One country that has stepped up purchases of Russian oil is India, taking advantage of deep discounts to grab crude shipments, according to Helima Croft, an analyst at RBC Capital Markets.

“India has become a major energy outlet for Russia, allowing it to mitigate the impact of the initial buyer strike and providing a critical financial lifeline for the president. [Vladimir] Putin,” he wrote in a report.

She estimates that Russian crude exports to India have risen from less than 50,000 b/d in February to more than 300,000 in March.

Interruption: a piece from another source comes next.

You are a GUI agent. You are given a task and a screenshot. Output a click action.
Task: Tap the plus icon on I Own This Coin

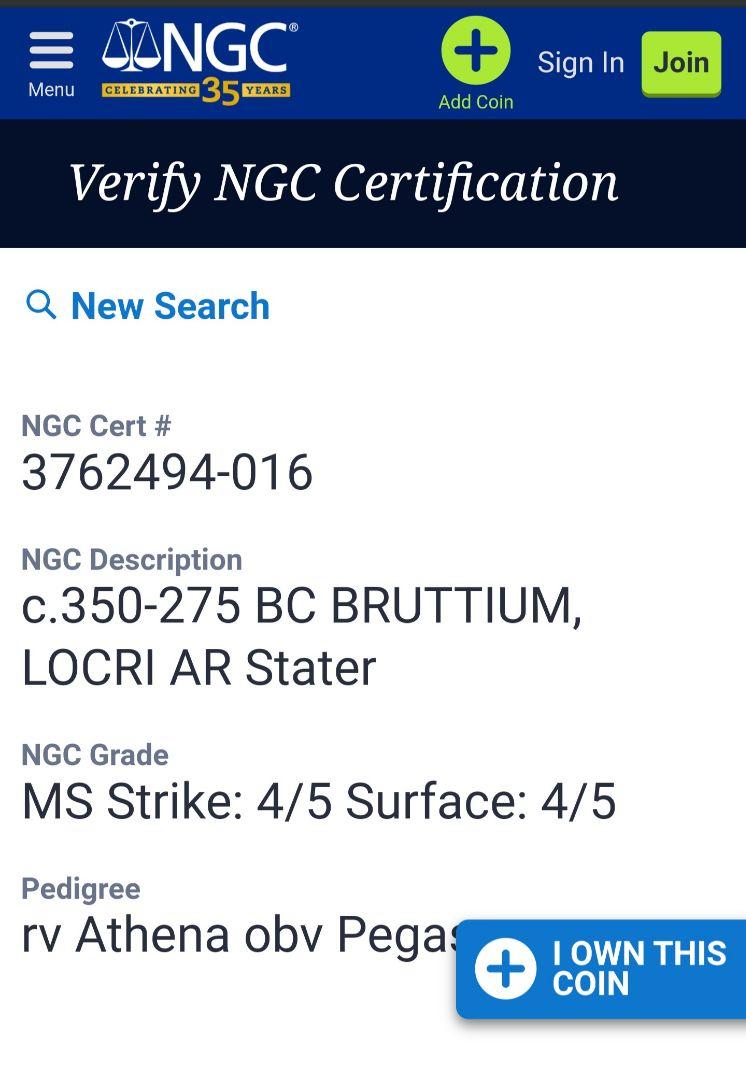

“Prime Minister [Narendra] Modi shows no apparent willingness to stop providing financial support to Moscow in the form of increased oil imports despite the White House’s request to reconsider such an energy strategy,” Croft added.

The global oil market has been extremely volatile since the Russian invasion of Ukraine on February 24 and has become less liquid as traders have stood still. This has been reflected in a sharp decline in open interest – the number of active futures contracts.

Newsletter twice a week

Energy is the world’s must-have business and Energy Source is your newsletter. Every Tuesday and Thursday, straight to your inbox, Energy Source brings you essential news, forward-thinking analysis and insider intelligence. Sign up here.

Brent, the international oil benchmark, soared to $140 a barrel shortly after the invasion. In response, IEA members last week announced the biggest share launch on record.

That move pushed Brent below $100 a barrel on Monday, but it returned to $106 on Wednesday after Putin said peace talks with Ukraine were at a “dead end.” That has put the possibility of an EU embargo on Russian oil back on the agenda.

“Crude benchmark prices are now close to pre-invasion levels but remain worryingly high and pose a serious threat to global economic prospects,” the IEA said.